The answer is every line of the records that holds the word "determine", copied in full.

(SUPPLIED RECORDS begins)

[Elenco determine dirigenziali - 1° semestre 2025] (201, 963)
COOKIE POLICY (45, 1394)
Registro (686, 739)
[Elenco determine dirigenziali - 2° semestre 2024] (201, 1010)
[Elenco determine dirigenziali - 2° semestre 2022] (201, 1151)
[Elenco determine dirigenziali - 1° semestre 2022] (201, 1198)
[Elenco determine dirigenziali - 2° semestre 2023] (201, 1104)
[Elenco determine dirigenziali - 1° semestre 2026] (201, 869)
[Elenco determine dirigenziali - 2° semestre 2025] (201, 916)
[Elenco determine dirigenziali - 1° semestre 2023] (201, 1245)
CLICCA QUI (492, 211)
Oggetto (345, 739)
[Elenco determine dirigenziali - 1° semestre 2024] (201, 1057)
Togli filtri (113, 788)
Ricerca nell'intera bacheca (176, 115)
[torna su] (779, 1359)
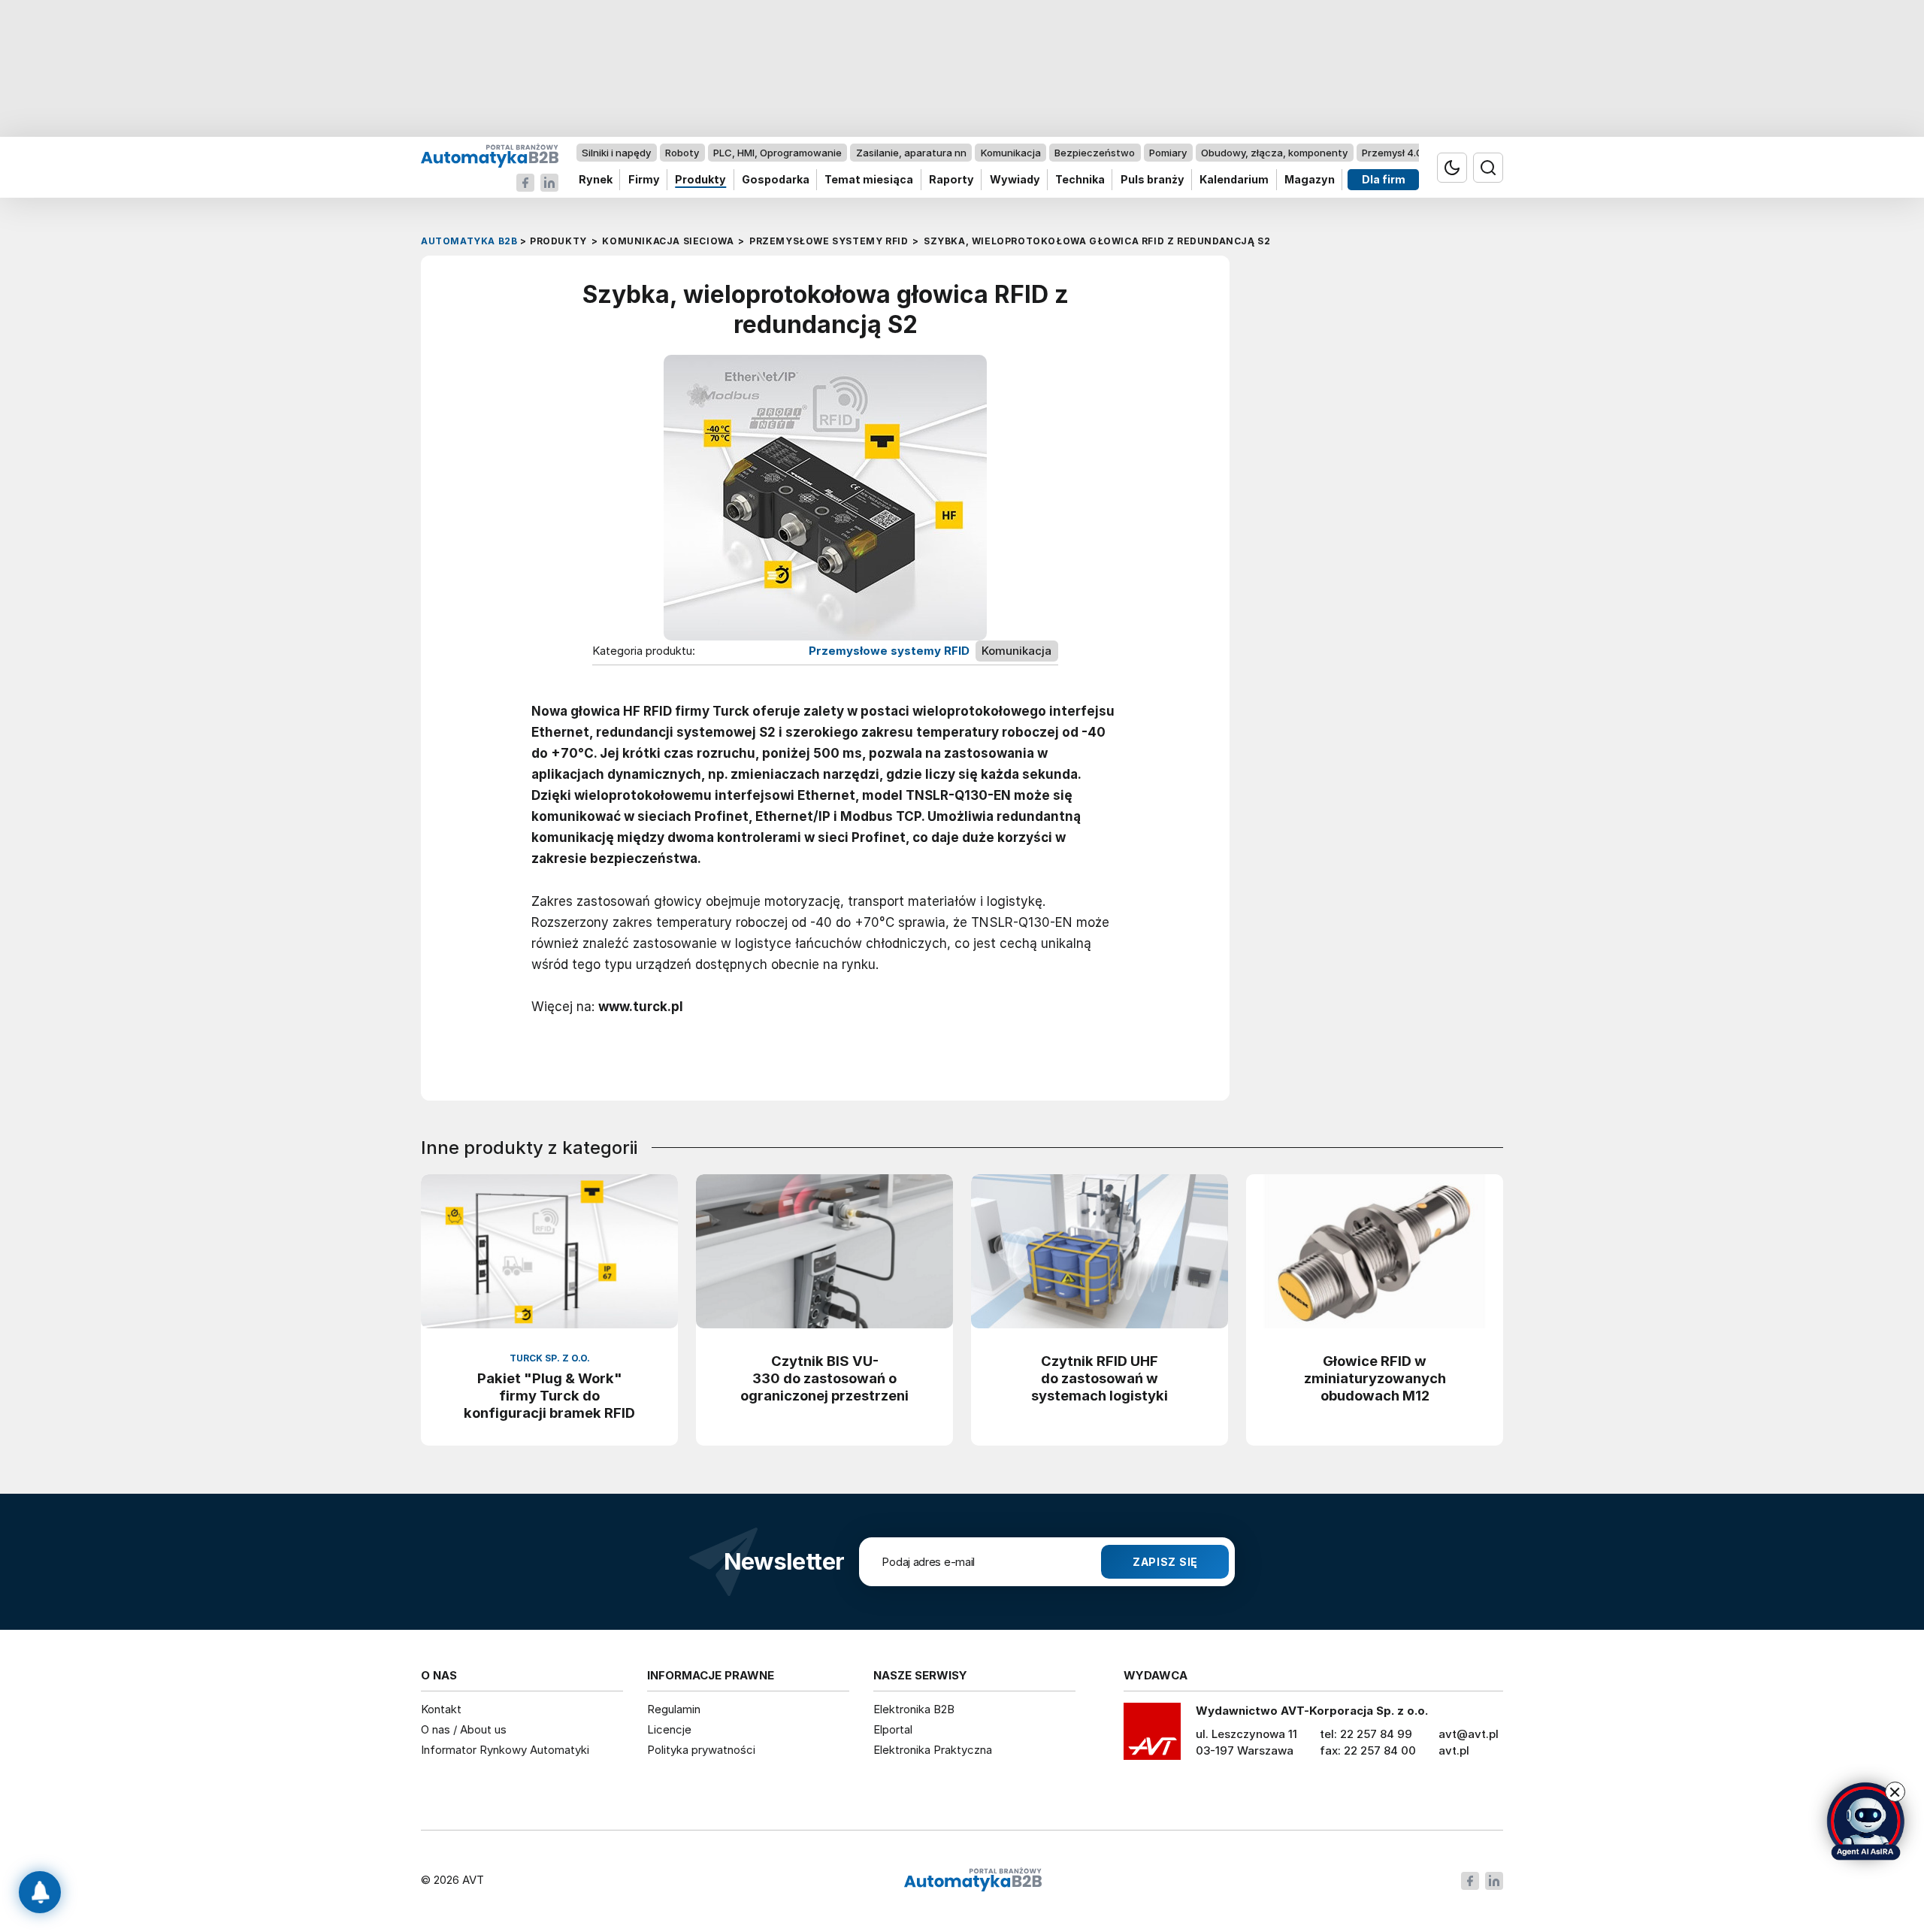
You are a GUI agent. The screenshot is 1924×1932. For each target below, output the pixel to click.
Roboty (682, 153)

(SUPPLIED RECORDS ends)
(SUPPLIED RECORDS begins)

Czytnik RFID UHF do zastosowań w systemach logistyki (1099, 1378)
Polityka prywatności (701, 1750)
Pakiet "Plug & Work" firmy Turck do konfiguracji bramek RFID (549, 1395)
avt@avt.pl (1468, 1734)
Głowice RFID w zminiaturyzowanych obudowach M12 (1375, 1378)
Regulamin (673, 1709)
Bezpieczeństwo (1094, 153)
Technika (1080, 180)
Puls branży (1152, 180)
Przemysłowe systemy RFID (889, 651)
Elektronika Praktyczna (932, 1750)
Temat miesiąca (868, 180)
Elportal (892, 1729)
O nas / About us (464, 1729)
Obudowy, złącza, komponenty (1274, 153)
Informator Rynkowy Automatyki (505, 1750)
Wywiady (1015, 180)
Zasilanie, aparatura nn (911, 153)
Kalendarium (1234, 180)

(SUPPLIED RECORDS ends)

--- FINAL ANSWER ---
[Elenco determine dirigenziali - 1° semestre 2025] (201, 963)
[Elenco determine dirigenziali - 2° semestre 2024] (201, 1010)
[Elenco determine dirigenziali - 2° semestre 2022] (201, 1151)
[Elenco determine dirigenziali - 1° semestre 2022] (201, 1198)
[Elenco determine dirigenziali - 2° semestre 2023] (201, 1104)
[Elenco determine dirigenziali - 1° semestre 2026] (201, 869)
[Elenco determine dirigenziali - 2° semestre 2025] (201, 916)
[Elenco determine dirigenziali - 1° semestre 2023] (201, 1245)
[Elenco determine dirigenziali - 1° semestre 2024] (201, 1057)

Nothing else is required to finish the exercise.